T explained that students at FWAFA are required to take elective classes “in the areas you were accepted for,” and for M, that meant having to take a class in choir or be in one of the school’s two famous choirs. To be in the choir, she added, students have to audition.
“M’s paperwork at the time said ‘boy’ because they had not started the gender therapy process. But they had never identified as a boy, and they had never looked like a boy,” T said. She said the director of the Texas Boys Choir “offered a position in the Texas Boys Choir touring choir on the spot, but they declined because they weren’t comfortable with it.”
Instead, M was placed in “a catch-all chorale class.” But later, M didn’t want to continue with the chorale class and so asked to be allowed to audition for Singing Girls of Texas for the next semester. The director of that choir, who had worked with M in a summer program last year, seemed enthusiastic about the prospect, T said, but explained that they would need the approval of the school’s counselor and administration. “The counselor told us it probably wouldn’t happen this year, because the board had to make changes to the handbook first.”

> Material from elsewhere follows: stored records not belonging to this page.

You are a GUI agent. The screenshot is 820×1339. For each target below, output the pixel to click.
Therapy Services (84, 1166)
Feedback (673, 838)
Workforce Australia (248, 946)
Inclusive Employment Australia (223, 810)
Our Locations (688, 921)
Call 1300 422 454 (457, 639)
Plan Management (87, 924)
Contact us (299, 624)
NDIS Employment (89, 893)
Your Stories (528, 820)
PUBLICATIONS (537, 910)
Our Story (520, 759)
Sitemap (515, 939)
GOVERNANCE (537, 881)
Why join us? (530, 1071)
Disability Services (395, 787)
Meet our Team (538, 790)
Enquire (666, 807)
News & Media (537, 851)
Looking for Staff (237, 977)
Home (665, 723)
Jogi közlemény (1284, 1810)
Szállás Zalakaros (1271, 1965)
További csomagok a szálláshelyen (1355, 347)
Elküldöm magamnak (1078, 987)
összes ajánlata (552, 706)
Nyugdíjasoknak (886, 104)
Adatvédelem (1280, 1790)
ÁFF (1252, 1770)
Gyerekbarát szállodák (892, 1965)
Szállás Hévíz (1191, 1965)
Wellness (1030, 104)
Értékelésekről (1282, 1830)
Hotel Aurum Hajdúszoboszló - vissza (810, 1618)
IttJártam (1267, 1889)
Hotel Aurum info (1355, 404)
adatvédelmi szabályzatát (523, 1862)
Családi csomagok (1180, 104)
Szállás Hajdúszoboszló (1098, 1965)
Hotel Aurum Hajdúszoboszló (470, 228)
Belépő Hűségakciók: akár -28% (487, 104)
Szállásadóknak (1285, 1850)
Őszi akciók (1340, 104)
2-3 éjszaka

That is when the problems started.
“It’s a fine arts school,” T said. “We didn’t expect a problem. We were naïve, maybe a little dim, thinking, ‘Oh they just have to change the handbooks.’”
She said they heard nothing more until March when choir auditions for the 2023-24 school year rolled around. M signed up to audition for The Singing Girls of Texas and “got one of the very first time slots. They auditioned that night, and the very next morning, there was a school-wide email sent out saying they were pausing auditions ‘for scheduling reasons.’”
T said she got a call from the top administrator at Texas Center for Arts + Academics who explained that the board was pushing to change language in the handbooks “to define a boy and a girl based on their unaltered original birth certificate.”
The board then canceled the first scheduled meeting at which the issue would have been discussed, but at the May 9 meeting, a number of parents showed up to speak against the board’s plans, urging them to let the choir directors make their own decisions.
Board members, however, said they didn’t “feel like there were enough families represented here and not everyone got to share their feelings,” T said. “What they meant was they didn’t have their cronies there with them. So they said they needed to do some more research.”
She said that one board member, Charles Reid, very obviously sided with those in support of M. But he was out-numbered by the other five board members — board chair Daniel Bates, Leslie Scott, Melissa Goodroe, Mary Z. Zimmerman and Cheryl Prince Bean — none of whom have children at FWAFA and who, T said, have ties to right-wing conservative politicians and organizations.
TCA+A’s website does not explain how board members are chosen, and Dallas Voice emails seeking information and comments were not answered by press time.